Step 1: Perfect Your Manuscript

image showing a typing machine and perfecting the manuscript

There are a few things your should have in mind, here it goes:

Focus on Rewriting

Rewriting is where the magic happens. Your first draft is just you telling yourself the story, but the subsequent drafts? That’s where you refine it into something your readers can’t put down. Don’t rush this part. Take your time to enhance your plot, flesh out characters, and tighten up your prose.

Seek Feedback

Getting feedback is like having a friend taste-test your cake—they’ll tell you if it needs more sugar or if the chocolate flavor really pops. For your manuscript, beta readers are these taste-testers. But where do you find them? Goodreads and writing forums like Absolute Write Water Cooler are great places to start. Join communities related to your genre, and you’ll find people willing to swap manuscripts for feedback. It’s like a book club, but with drafts.

Hire a Professional Editor

Now, let’s talk about getting a professional editor. This step is like hiring a gourmet chef to teach you the finer points of making that cake even more delicious. Yes, it costs, but the investment can dramatically improve your manuscript. Websites like Reedsy and the Editorial Freelancers Association are fantastic places to find reputable editors. Look for someone with experience in your genre. They’ll offer insights and suggestions that you might never have considered on your own.

Editors usually offer different levels of service:

  • Developmental editing helps shape the structure and content.
  • Copyediting focuses on grammar, syntax, and word choice.
  • Proofreading is your final check for typos and formatting errors.

Choose what fits your needs and budget. Remember, a good editor doesn’t rewrite your story for you; they help you bring out its best version.

Embrace the Process

Perfecting your manuscript is a journey. There will be moments of frustration, but also moments of pure joy when everything clicks into place. Celebrate those small victories—a chapter that sings, a character that feels alive, dialogue that crackles with energy.

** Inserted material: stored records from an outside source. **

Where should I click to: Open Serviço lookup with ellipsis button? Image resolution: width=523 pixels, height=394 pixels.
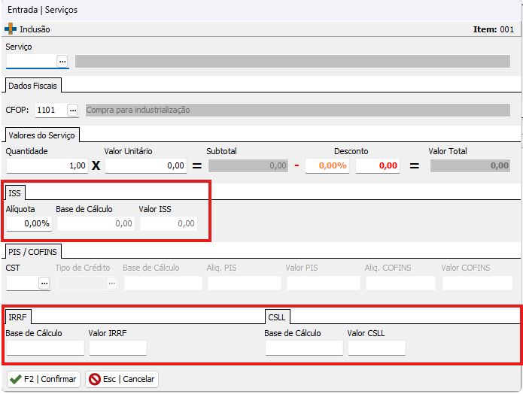coord(62,61)
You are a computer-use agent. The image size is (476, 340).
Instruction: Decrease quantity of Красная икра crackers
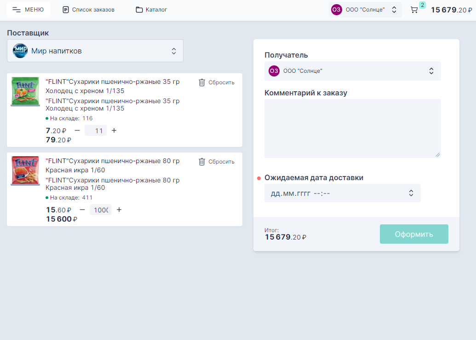[x=82, y=210]
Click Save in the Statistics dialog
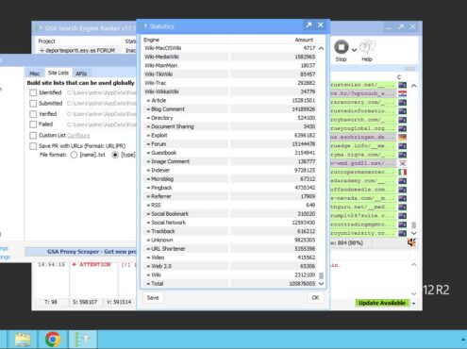This screenshot has width=467, height=349. pyautogui.click(x=153, y=297)
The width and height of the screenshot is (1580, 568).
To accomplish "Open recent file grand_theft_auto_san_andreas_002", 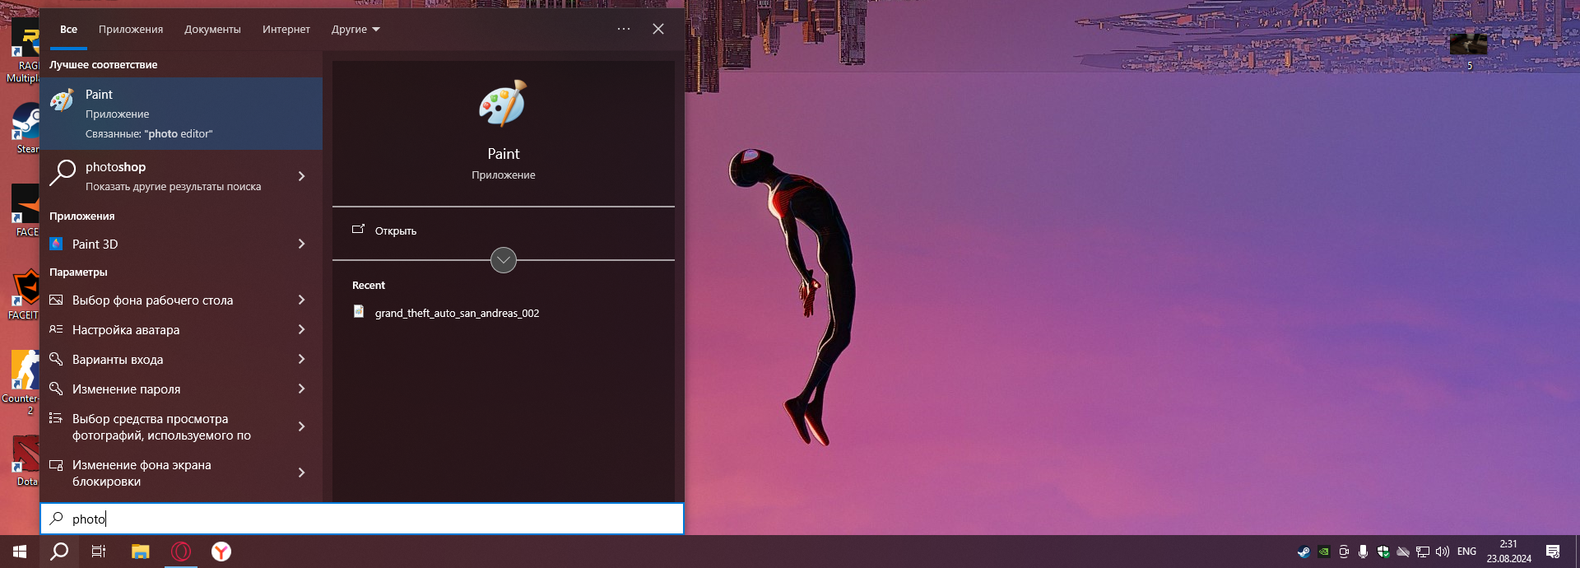I will coord(457,314).
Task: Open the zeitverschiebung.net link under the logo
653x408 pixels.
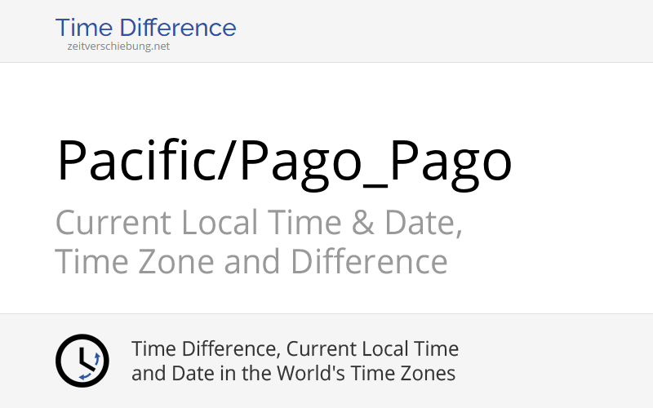Action: 118,47
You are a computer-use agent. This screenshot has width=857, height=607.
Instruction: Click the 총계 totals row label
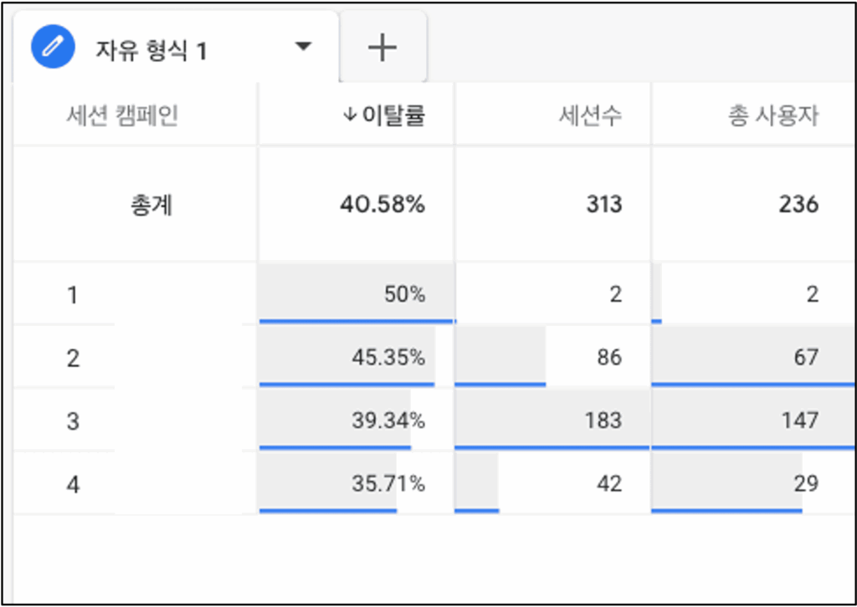(151, 205)
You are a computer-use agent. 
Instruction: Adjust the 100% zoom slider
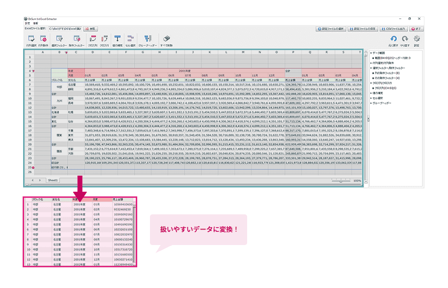(x=340, y=180)
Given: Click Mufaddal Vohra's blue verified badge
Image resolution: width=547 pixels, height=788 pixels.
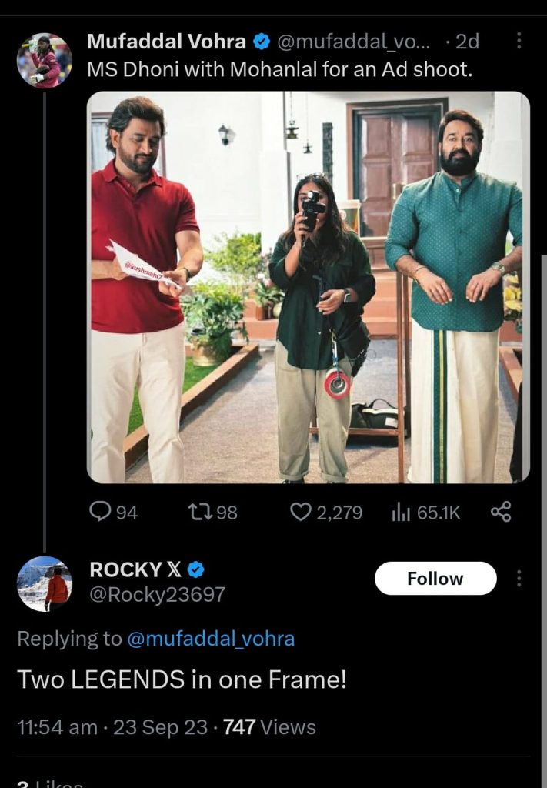Looking at the screenshot, I should point(262,41).
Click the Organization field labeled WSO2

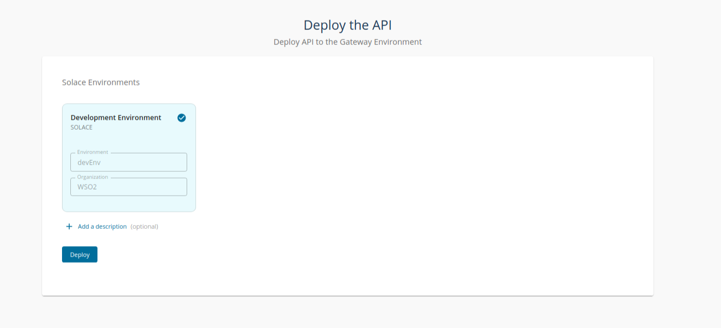click(x=128, y=187)
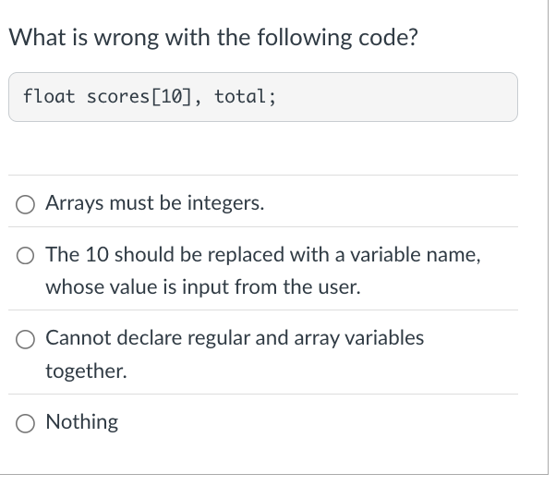The height and width of the screenshot is (486, 556).
Task: Choose the radio button for "The 10 should be replaced"
Action: [x=25, y=255]
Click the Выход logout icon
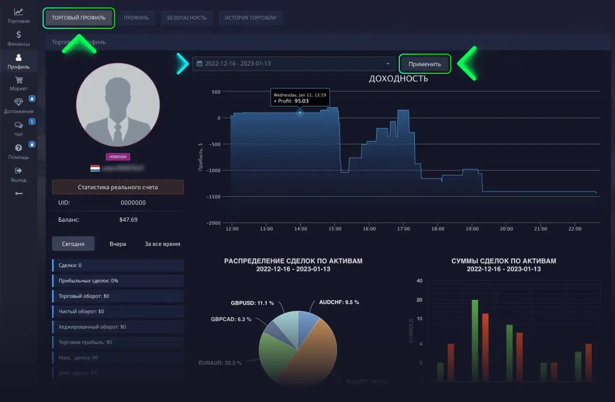The height and width of the screenshot is (402, 615). pos(18,171)
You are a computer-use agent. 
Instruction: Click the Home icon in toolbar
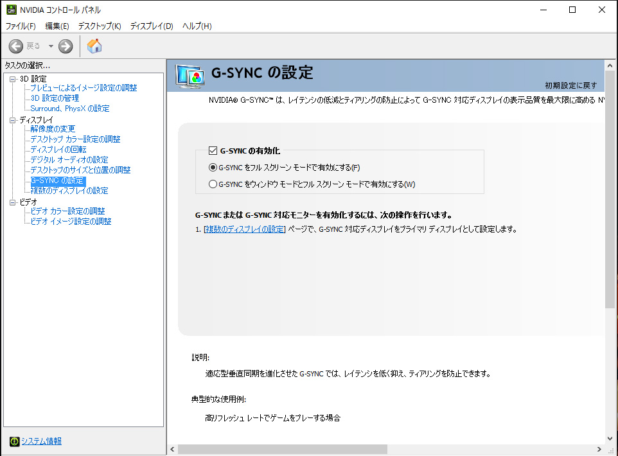coord(94,46)
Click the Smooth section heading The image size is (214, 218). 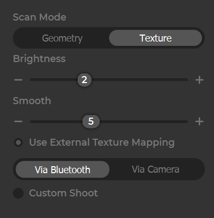point(32,101)
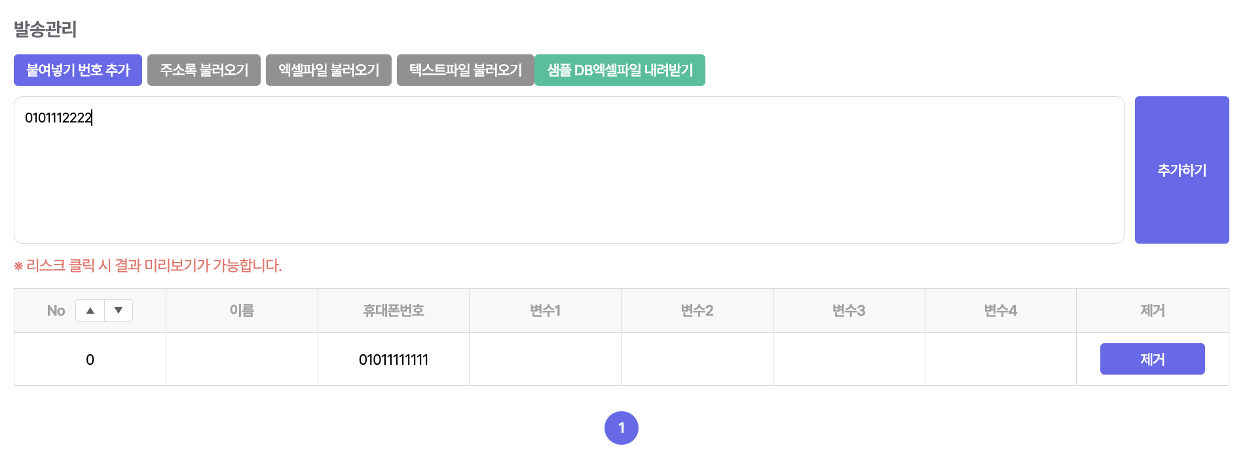Go to page 1 in pagination
Image resolution: width=1247 pixels, height=465 pixels.
click(x=621, y=428)
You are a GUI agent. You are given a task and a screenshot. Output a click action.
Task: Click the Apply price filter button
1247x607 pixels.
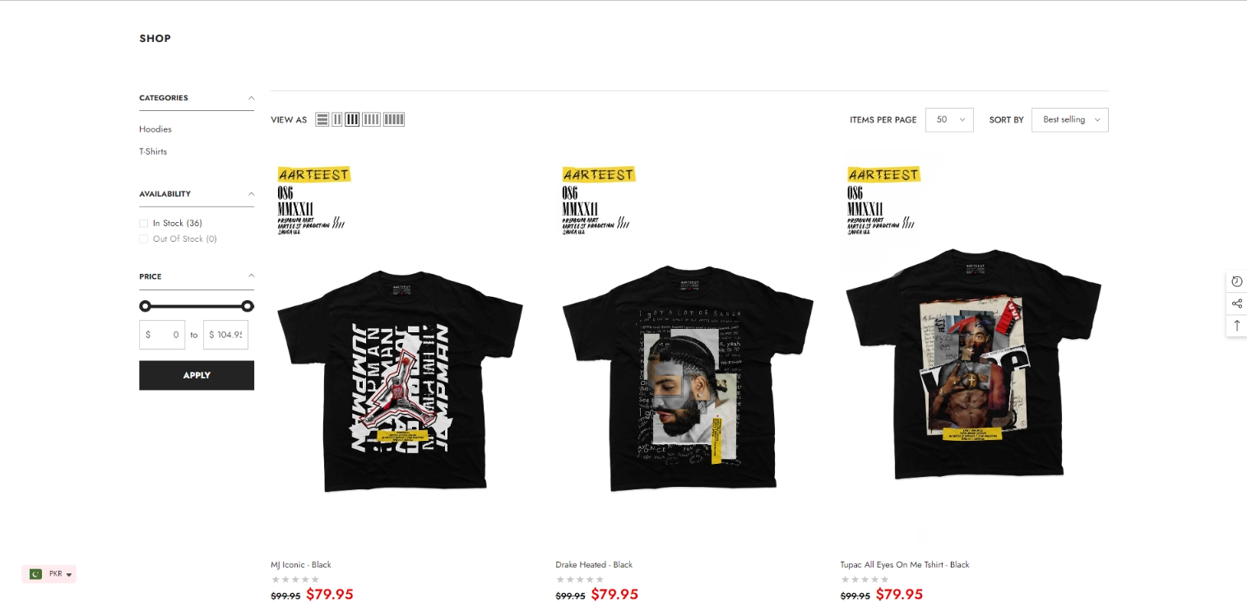pos(197,375)
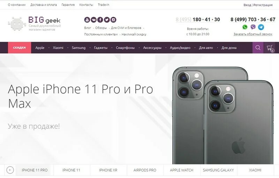Screen dimensions: 279x178
Task: Click the slider play button
Action: 10,170
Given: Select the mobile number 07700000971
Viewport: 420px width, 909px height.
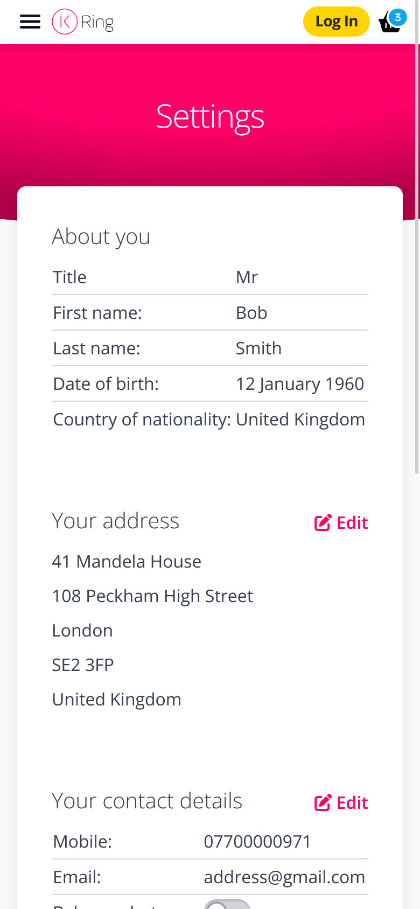Looking at the screenshot, I should [257, 842].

And hey, don’t forget to step back once in a while and enjoy the process. Writing a book is a massive achievement, and getting to the point where you’re ready to share it with the world is something to be proud of. So, keep at it, and remember, every great book went through countless drafts before it hit the shelves. Yours will be no different. Let’s make it a masterpiece together.

Write it with AI in the first place

Currently, AI is blooming and there are tools that write entire books from scratch. As language powered models, these software are almost impeccable when it comes to grammar and style of writing (it does exactly what you prompt it to do).

So, feel free to try out AI eBook Creator and see it for yourself.

Step 2: Your Publishing Options

an image showing 2 paths, old and new

Alright, let’s dive into the next big thing on our publishing adventure: figuring out the best route to get your book out into the world. It’s a bit like deciding whether to bake that cake at home or have it made at a fancy bakery. Both options can lead to a delicious outcome, but the experiences will be quite different.

Traditional vs. Self-Publishing

First up, traditional publishing. Imagine handing over your cake recipe to a top-notch bakery. They’ll handle everything—ingredients, baking, decoration, and even getting it into the best cake shops. In the book world, this means a publishing house takes care of editing, design, distribution, and some marketing. The catch? Getting into these bakeries (publishers) is tough. You’ll need a query letter, possibly an agent, and the patience to deal with rejection and long waits.

Now, self-publishing. This is you, in your kitchen, baking and decorating the cake exactly how you like it. You have control over every aspect of the process, from writing and editing to cover design and where to sell it. Platforms like Amazon KDP, Smashwords, and Draft2Digital have made it easier than ever to get your book out there. The challenge here is that all the responsibilities fall on you, including marketing and getting reviews, which can be both freeing and daunting.

Consider Hybrid Publishing

Then there’s the middle ground: hybrid publishing. It’s like baking your cake at home but hiring a local cake shop to help with the tricky parts, like icing decorations. Hybrid publishers offer services to help you publish your book, often for a fee. They may offer more support than going it alone, but you’ll still have more control over the process than with traditional publishing. Just be cautious and do your research to avoid vanity presses that offer little value for a high cost.

Making Your Choice

How do you decide? Think about what matters most to you. Do you crave the validation and support that comes with traditional publishing? Or do you value creative control and the potential for higher royalties per book with self-publishing?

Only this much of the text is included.